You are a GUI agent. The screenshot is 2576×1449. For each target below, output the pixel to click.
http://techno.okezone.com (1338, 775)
--
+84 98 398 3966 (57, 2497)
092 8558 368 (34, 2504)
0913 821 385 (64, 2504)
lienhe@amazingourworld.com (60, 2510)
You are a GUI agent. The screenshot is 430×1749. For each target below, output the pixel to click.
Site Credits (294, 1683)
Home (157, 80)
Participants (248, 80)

About this exercise: When the word "click" occurs in a line above, list that line.

Exercise solution:
You are a GUI agent. The screenshot is 2576×1449. For each target below, output the pixel to click.
You are a GUI agent. The screenshot is 430×1749. For each target below, output the pixel to click.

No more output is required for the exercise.